What this task involves: Your task is to output the data exactly as it stands.

Records provided:

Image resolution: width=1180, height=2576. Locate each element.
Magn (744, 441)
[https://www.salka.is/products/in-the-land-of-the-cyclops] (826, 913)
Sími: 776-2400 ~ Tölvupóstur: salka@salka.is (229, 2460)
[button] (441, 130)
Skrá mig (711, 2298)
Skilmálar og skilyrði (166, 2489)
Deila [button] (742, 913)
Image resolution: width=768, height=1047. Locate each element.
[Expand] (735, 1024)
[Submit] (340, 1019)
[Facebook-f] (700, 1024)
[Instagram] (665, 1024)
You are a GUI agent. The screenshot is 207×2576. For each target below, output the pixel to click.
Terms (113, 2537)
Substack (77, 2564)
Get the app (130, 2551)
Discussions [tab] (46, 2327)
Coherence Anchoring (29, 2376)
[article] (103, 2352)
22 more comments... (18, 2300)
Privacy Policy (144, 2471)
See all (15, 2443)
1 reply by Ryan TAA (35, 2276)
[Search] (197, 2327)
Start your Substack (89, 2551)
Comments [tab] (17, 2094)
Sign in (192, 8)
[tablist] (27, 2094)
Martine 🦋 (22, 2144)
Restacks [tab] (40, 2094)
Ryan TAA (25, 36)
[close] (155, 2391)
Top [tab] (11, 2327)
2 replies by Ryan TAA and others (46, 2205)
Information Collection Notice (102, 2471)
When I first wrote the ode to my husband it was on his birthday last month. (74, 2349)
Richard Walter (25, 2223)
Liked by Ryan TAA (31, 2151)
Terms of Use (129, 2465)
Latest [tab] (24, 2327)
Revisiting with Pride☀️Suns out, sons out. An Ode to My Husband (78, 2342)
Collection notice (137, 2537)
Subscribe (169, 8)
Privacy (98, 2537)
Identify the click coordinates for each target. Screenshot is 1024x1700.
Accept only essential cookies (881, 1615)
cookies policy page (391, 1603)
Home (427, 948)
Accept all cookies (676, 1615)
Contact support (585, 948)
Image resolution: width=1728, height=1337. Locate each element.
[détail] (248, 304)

Completed task:
Image resolution: width=1180, height=2576. Locate each element.
Magn (744, 441)
[https://www.salka.is/products/in-the-land-of-the-cyclops] (826, 913)
Sími: 776-2400 ~ Tölvupóstur: salka@salka.is (229, 2460)
[button] (441, 130)
Skrá mig (711, 2298)
Skilmálar og skilyrði (166, 2489)
Deila [button] (742, 913)
Image resolution: width=768, height=1047. Locate each element.
[Expand] (735, 1024)
[Submit] (340, 1019)
[Facebook-f] (700, 1024)
[Instagram] (665, 1024)
You are a GUI agent. The screenshot is 207×2576. For each target below, output the pixel to click.
Terms (113, 2537)
Substack (77, 2564)
Get the app (130, 2551)
Discussions [tab] (46, 2327)
Coherence Anchoring (29, 2376)
[article] (103, 2352)
22 more comments... (18, 2300)
Privacy Policy (144, 2471)
See all (15, 2443)
1 reply by Ryan TAA (35, 2276)
[Search] (197, 2327)
Start your Substack (89, 2551)
Comments [tab] (17, 2094)
Sign in (192, 8)
[tablist] (27, 2094)
Martine 🦋 (22, 2144)
Restacks [tab] (40, 2094)
Ryan TAA (25, 36)
[close] (155, 2391)
Top [tab] (11, 2327)
2 replies by Ryan TAA and others (46, 2205)
Information Collection Notice (102, 2471)
When I first wrote the ode to my husband it was on his birthday last month. (74, 2349)
Richard Walter (25, 2223)
Liked by Ryan TAA (31, 2151)
Terms of Use (129, 2465)
Latest [tab] (24, 2327)
Revisiting with Pride☀️Suns out, sons out. An Ode to My Husband (78, 2342)
Collection notice (137, 2537)
Subscribe (169, 8)
Privacy (98, 2537)
Identify the click coordinates for each target. Screenshot is 1024x1700.
Accept only essential cookies (881, 1615)
cookies policy page (391, 1603)
Home (427, 948)
Accept all cookies (676, 1615)
Contact support (585, 948)
Image resolution: width=1728, height=1337. Locate each element.
[détail] (248, 304)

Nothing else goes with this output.